Reviewers should not review manuscripts in which they have conflicts of interest resulting from competitive, collaborative, or other relationships or connections with any of the authors, companies, or institutions connected to the papers.

DUTIES OF AUTHORS

Reporting Standards

Authors of original research should present an accurate account of the work performed as well as an objective discussion of its significance. A paper should contain sufficient detail and references to permit others to replicate the work. Fraudulent or knowingly inaccurate statements constitute unethical behaviour and are unacceptable.

Data Access and Retention

Authors may be asked to provide the raw data in connection with a paper for editorial review, and should be prepared to provide public access to such, if practicable, and should in any event, be prepared to retain such data for a reasonable time after publication.

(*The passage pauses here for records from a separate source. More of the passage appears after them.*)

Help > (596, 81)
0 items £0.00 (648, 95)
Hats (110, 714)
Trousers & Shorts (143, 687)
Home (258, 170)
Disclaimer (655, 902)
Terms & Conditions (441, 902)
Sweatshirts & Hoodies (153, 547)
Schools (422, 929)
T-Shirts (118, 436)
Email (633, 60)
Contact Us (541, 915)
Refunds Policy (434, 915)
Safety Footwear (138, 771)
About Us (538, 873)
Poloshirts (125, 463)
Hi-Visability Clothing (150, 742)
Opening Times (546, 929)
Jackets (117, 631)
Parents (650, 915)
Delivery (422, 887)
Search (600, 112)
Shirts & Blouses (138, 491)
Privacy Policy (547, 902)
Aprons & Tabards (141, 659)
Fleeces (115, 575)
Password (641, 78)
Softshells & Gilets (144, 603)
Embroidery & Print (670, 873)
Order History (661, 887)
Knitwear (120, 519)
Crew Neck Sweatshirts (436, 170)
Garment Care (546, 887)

Originality and Plagiarism

Authors should ensure that they have written entirely original works, and if the authors have used the work and/or words of others, this must be appropriately cited or quoted.

Multiple Publications

An author should not in general publish manuscripts describing essentially the same research in more than one journal or primary publication. Submitting the same manuscript to more than one journal concurrently constitutes unethical publishing behaviour and is unacceptable.

Acknowledgment of Sources

Proper acknowledgment of the work of others must always be given. Authors should cite publications that have been influential in determining the nature of the reported work.

Authorship of The Paper

Authorship should be limited to those who have made a significant contribution to the conception, design, execution, or interpretation of the reported study. All those who have made significant contributions should be listed as co-authors. Where there are others who have participated in certain substantive aspects of the research project, they should be acknowledged or listed as contributors.

The Corresponding Author

The Corresponding Author is the author responsible for communicating with the journal for publication. The corresponding author should ensure that all appropriate co-authors and no inappropriate co-authors are included on the paper, and that all co-authors have seen and approved the final version of the paper and have agreed to its submission for publication.

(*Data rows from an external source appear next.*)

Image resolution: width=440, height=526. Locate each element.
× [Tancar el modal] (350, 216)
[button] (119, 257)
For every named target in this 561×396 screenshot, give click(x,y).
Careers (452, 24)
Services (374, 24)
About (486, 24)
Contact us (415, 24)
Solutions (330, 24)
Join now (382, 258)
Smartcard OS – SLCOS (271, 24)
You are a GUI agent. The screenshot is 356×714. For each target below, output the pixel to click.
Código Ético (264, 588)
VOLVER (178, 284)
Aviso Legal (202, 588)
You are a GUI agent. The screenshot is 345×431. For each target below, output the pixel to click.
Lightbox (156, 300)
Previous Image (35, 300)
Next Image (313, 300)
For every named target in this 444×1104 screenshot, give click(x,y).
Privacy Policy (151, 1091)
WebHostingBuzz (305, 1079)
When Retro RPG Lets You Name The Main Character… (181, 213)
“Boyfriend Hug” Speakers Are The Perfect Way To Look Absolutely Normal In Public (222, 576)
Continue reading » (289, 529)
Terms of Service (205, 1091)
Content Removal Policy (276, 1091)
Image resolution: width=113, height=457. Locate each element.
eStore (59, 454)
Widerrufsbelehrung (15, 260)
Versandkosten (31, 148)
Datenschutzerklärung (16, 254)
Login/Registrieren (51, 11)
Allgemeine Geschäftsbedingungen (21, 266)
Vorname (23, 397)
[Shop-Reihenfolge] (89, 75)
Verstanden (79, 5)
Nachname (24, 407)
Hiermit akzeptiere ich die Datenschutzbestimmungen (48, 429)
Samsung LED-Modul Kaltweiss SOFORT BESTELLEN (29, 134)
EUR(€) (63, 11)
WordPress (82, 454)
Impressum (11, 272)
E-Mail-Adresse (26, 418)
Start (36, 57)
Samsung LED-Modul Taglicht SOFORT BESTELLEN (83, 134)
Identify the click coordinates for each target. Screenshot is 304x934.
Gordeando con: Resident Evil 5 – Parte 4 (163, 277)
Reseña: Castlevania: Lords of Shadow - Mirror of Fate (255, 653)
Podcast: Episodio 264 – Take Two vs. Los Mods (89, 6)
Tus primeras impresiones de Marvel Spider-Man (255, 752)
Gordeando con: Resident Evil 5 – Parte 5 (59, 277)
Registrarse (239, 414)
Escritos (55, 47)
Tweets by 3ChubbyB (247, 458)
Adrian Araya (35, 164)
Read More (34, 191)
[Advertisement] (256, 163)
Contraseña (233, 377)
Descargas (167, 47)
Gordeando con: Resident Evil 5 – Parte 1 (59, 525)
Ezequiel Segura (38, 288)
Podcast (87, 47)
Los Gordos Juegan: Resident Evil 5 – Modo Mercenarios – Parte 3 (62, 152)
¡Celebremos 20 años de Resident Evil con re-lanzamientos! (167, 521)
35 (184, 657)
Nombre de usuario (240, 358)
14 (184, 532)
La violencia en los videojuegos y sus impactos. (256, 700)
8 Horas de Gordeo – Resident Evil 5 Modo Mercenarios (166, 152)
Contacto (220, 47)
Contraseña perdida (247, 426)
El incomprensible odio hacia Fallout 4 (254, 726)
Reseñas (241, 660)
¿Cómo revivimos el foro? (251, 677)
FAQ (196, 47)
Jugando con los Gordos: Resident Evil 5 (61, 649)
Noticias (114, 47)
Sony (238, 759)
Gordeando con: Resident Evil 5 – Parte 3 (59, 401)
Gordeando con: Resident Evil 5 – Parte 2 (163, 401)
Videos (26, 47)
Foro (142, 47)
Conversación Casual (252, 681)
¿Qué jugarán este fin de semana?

Disclosure and Conflicts of Interest

All authors should disclose in their manuscript any financial or other substantive conflict of interest that might be construed to influence the results or interpretation of their manuscript. All sources of financial support for the project should be disclosed.

Peer Review

Authors are obliged to participate in the peer review process and have to promptly respond to editors’ requests for clarifications, access to raw data as well as required consents and copyright permissions. In case of a first decision of “revisions necessary”, authors should respond systematically to reviewers’ comments, in a timely manner, revising and re-submitting their manuscript to the journal

Fundamental Errors in Published Works

When an author discovers a significant error or inaccuracy in his/her own published work, it is the author’s obligation to promptly notify the Editor – In – Chief/Managing Editor and cooperate with the editors to retract or correct the paper.